French author Colette's bed-like grave marker.

French author Colette’s bed-like grave marker.

The monument to the internees of Buchenwald-Dora. According to our guide, the three statues are symbolic of the dead, the weak, and the strong workers who will ultimately survive.

The monument to the internees of Buchenwald-Dora. According to our guide, the three statues are symbolic of the dead, the weak, and the strong workers who will ultimately survive.

 

 

 

 

 

 

 

 

 

 

 

After our rainy exploration of Père Lachaise, we headed to the Panthéon, which was unfortunately closed due to unforeseen events, despite the wonderful sunshine. Originally intended to be a church dedicated to St. Genevieve, during the French Revolution the Panthéon became a shrine to national heroes, the crypt where France honors the crowning jewels of its society. Among the scientists, artists, and politicians buried or honored here are four members of the French Resistance, two women and two men who fought against the Occupation of the Nazis. French President Francois Hollande nominated these four individuals to be buried here, representing four ideals the Resistance stood for: liberty, equality, fraternity, and the Republic. These four national heroes are not the only ones of their kind buried or commemorated in the  Panthéon. They are in the company of Jean Moulin, the head of the Resistance in Lyon who was captured, interrogated, and killed by Klaus Barbie, the head of the Gestapo, Antoine de Saint-Exupery, and those distinguished with the honor of Righteous Among the Nations. Although we didn’t get to go inside, I think it would have been interesting to compare the representation of the Resistance in the Panthéon with their monument at Mont-Valérien, which we had visited the previous day.

The Panthéon

The Panthéon

Rounding out our day was lunch in a bistro near the Jardin du Luxembourg with Pierre Birnbaum, a historian and professor who is an expert on the history of  Jews in France. Born during the war to immigrants to France who settled in the 1930s, he had unique insights for our group. His historical expertise was invaluable in helping to contextualise the Shoah for the group, establishing differences between “types” of Jews and positing explanations for why certain Jews were able to protect themselves while others were not. He also helped to put into perspective why France was unique in the fact that ¾ of Jews in France survived the war, especially compared with places like Poland. After a morning filled with memories of death and destruction in the cemetery, Birnbaum’s focus on the background of Jews in France and the advantages for a select group of Jews to avoid deportation was a new and refreshing insight.

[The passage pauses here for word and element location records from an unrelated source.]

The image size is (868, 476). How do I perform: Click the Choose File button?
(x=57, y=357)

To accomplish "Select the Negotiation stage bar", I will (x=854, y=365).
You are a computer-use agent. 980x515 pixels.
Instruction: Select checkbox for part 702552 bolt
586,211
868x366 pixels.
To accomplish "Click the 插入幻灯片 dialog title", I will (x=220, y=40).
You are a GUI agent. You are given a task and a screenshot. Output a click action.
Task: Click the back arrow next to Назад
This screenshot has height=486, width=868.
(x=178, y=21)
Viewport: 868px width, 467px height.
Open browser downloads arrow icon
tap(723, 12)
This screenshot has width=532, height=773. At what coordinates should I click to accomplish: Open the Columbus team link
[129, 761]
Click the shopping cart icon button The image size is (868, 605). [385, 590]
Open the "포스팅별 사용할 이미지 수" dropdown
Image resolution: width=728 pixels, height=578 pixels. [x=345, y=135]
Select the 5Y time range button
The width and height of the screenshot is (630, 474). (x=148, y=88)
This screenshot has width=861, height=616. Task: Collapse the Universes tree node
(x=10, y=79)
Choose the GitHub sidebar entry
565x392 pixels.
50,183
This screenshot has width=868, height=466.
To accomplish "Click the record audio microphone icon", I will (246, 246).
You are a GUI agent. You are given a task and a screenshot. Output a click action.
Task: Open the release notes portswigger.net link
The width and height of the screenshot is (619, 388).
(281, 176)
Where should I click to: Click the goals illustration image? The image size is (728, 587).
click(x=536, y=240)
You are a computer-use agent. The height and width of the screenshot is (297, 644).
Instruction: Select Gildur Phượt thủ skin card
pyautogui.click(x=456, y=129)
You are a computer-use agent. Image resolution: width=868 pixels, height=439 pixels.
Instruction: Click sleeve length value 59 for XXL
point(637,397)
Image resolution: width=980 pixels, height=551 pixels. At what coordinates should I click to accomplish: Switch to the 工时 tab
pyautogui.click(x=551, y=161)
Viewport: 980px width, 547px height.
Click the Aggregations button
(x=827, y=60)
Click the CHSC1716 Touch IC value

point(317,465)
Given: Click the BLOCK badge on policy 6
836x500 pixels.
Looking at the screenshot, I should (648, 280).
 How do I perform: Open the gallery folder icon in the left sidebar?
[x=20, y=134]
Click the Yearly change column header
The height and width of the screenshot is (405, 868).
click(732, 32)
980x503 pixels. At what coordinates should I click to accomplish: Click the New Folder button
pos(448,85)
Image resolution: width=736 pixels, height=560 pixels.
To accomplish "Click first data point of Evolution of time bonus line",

Overall, despite the rainy start to our day, our group learned a lot about history, memory, and monuments from two very interesting experts, Pierre Birnbaum and our tour guide for the morning’s tour of Père Lachaise and the Panthéon, Flora Goldenberg, before wandering off and exploring more of Paris, giving our minds time to reflect on what we had learned that day and rejuvenating us for the next day’s main activity, visiting the concentration camp outside of Paris, Drancy.